(Collected data entries)
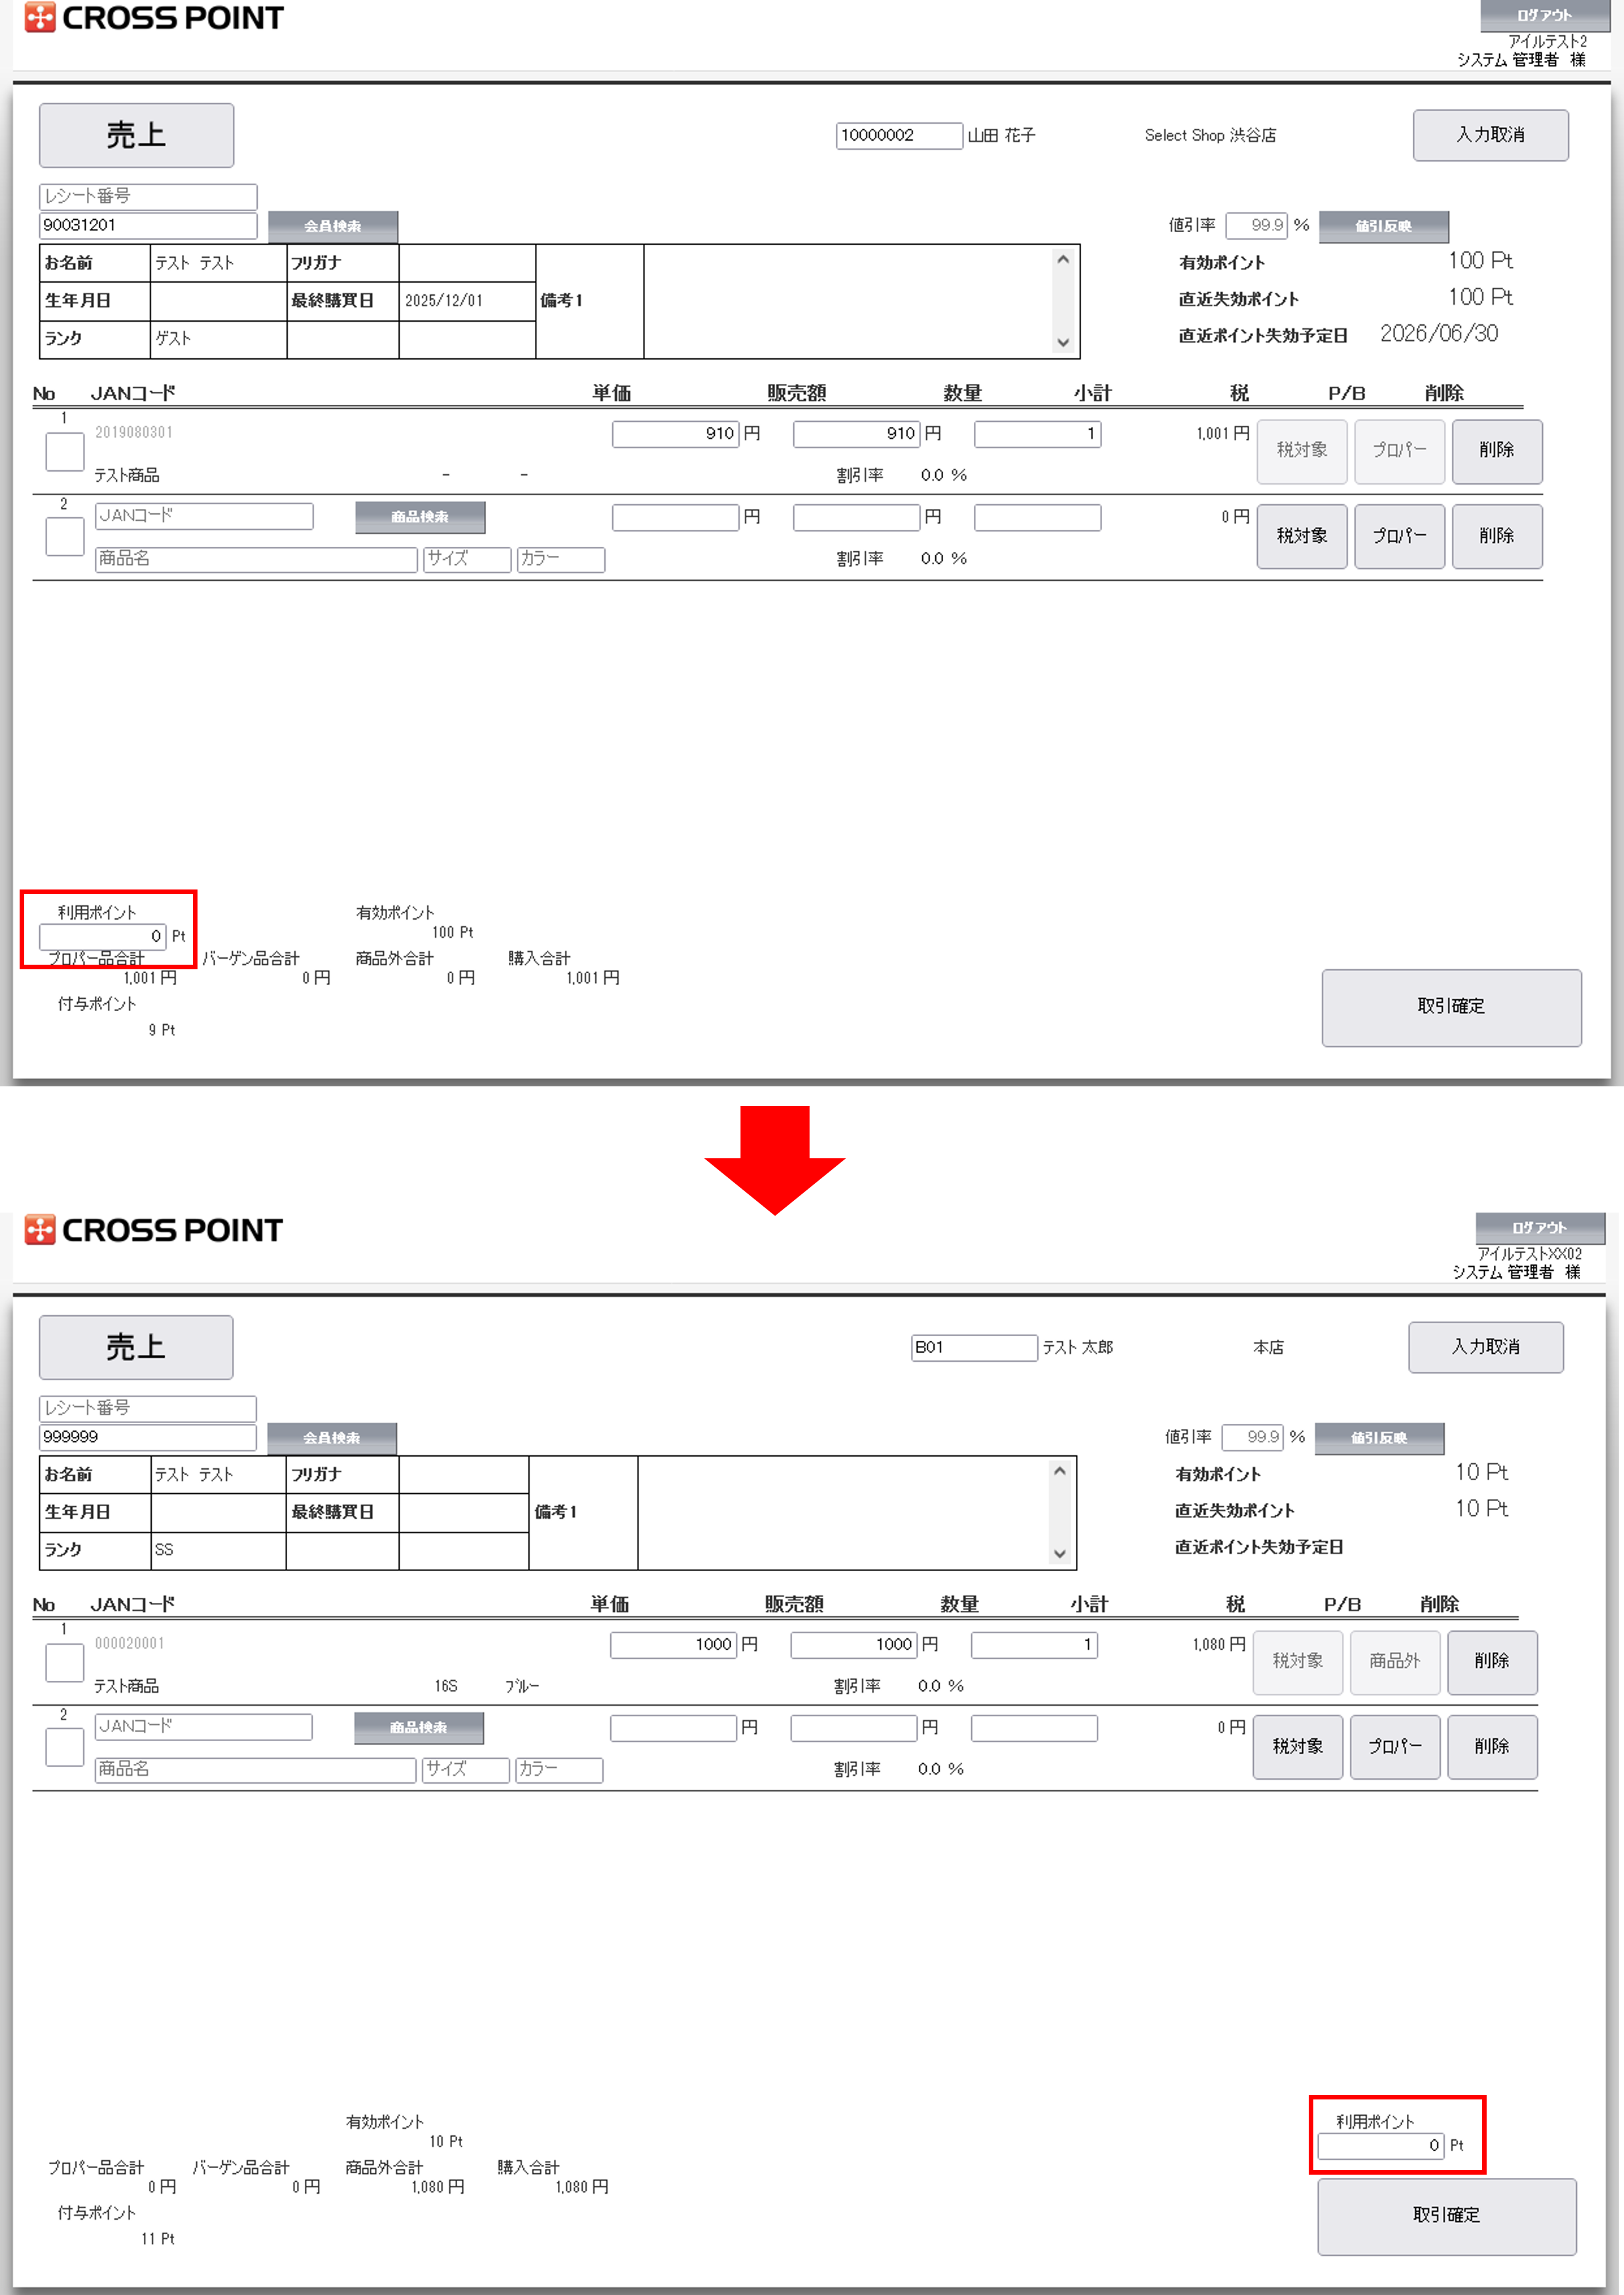Tick row 1 checkbox for item 2019080301
The height and width of the screenshot is (2295, 1624).
pyautogui.click(x=65, y=452)
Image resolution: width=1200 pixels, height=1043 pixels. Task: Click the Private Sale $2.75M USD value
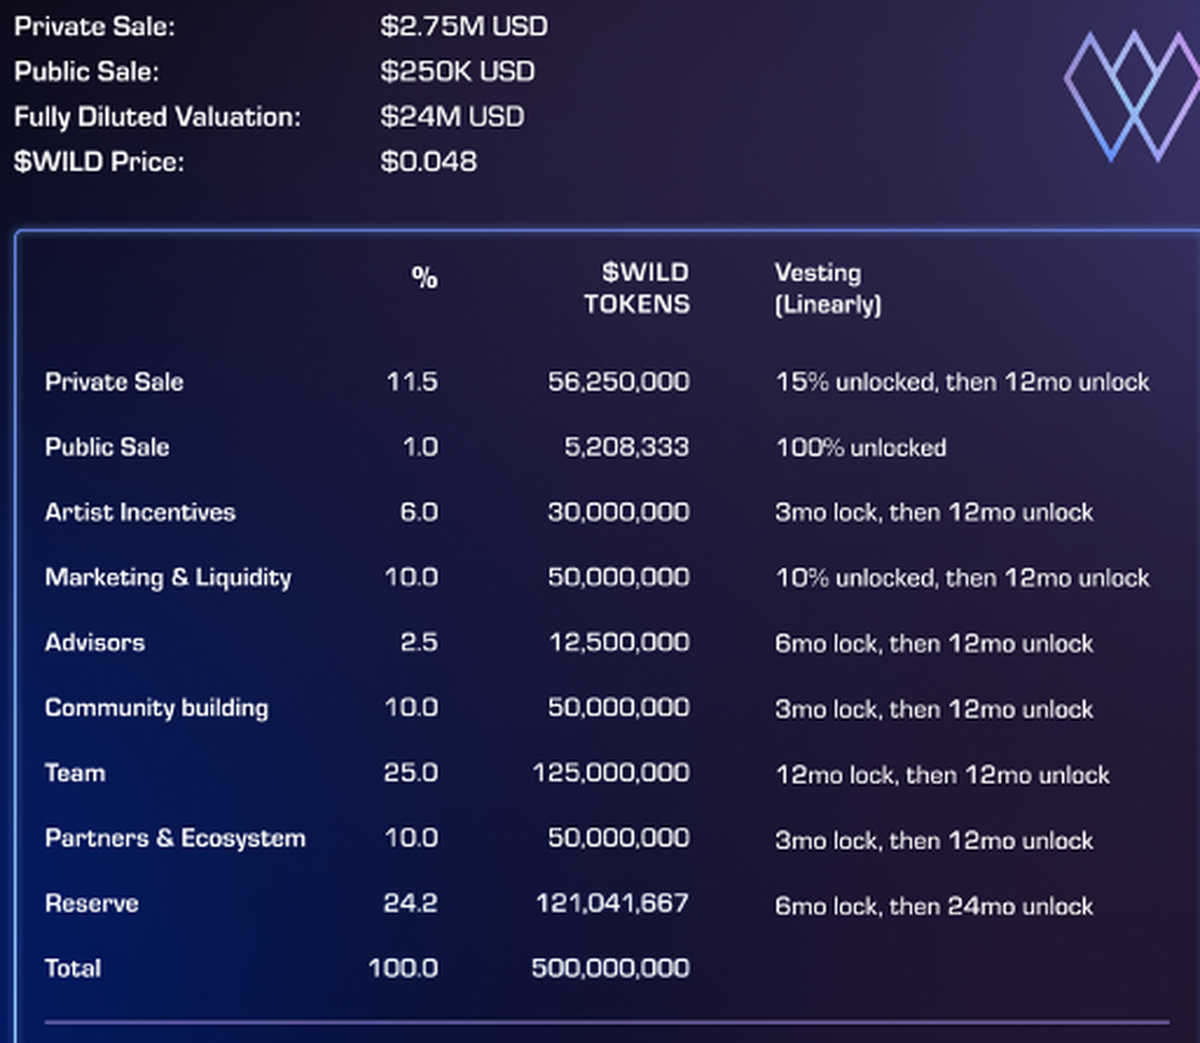(x=463, y=27)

• [Short task]:
Reproduce the lines above word for word, leaving out the pictures.

• [Final answer]:
Tick row 1 checkbox for item 2019080301
The height and width of the screenshot is (2295, 1624).
pyautogui.click(x=65, y=452)
Image resolution: width=1200 pixels, height=1043 pixels. Task: Click the Private Sale $2.75M USD value
(x=463, y=27)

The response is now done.